## begin Source text

Shady Nasty's 'AA' is a reality-blurring trip into mental health & tension

2 February 2020 | 1:27 pm | Alex Sievers
Originally Appeared In

'AA' is the third single from the band's forthcoming EP, 'Bad Posture,' which drops February 21st.

'AA' is the third single from Shady Nasty's forthcoming EP, 'Bad Posture,' out February 21st.



Sydney's Shady Nasty are set to have a mighty fine 2020. With an Australian trek happening later this month, seeing the group appear at Wollongong's Farmer & The Owl Festival, as well as hitting up New York's New Colossus festival and SXS in March to mark their first-ever international appearances, the only direction for this weird alternative Aussie three-piece is upward.

Don't miss a beat with our FREE daily newsletter

The trio's new EP, 'Bad Posture,' arriving February 21st via Royal Mountain Records and Inertia Music, has already had three of its dark, distorted jams released - 'Jewellery' way back in 2018, the terrifically vulnerable 'Get Buff' last year, and now 'AA' - with the EP's final song, '77SUNK,' yet to be released.

In a presser for their latest deep-dive into the topic of mental health, the band shared that 'AA' is about a "...band member speak to his declining mental health after a painful lung operation. Sinking untold hours into FPS and RPG video games during his recovery, his grip on reality begins to slip.”

## end Source text

_Your goal_:
According to the article on Shady Nasty's 'AA', through which labels is the EP 'Bad Posture' being released?

## begin Records shown

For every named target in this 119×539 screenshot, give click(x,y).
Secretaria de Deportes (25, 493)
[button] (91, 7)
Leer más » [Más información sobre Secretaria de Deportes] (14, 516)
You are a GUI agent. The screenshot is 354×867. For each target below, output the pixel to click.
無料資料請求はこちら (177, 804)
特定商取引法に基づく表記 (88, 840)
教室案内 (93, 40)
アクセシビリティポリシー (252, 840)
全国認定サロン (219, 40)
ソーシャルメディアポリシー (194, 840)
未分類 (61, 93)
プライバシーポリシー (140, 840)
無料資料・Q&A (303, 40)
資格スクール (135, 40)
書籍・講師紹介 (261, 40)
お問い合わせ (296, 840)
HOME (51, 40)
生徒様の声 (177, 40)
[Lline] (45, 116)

## end Records shown

_Task output_:
Royal Mountain Records and Inertia Music.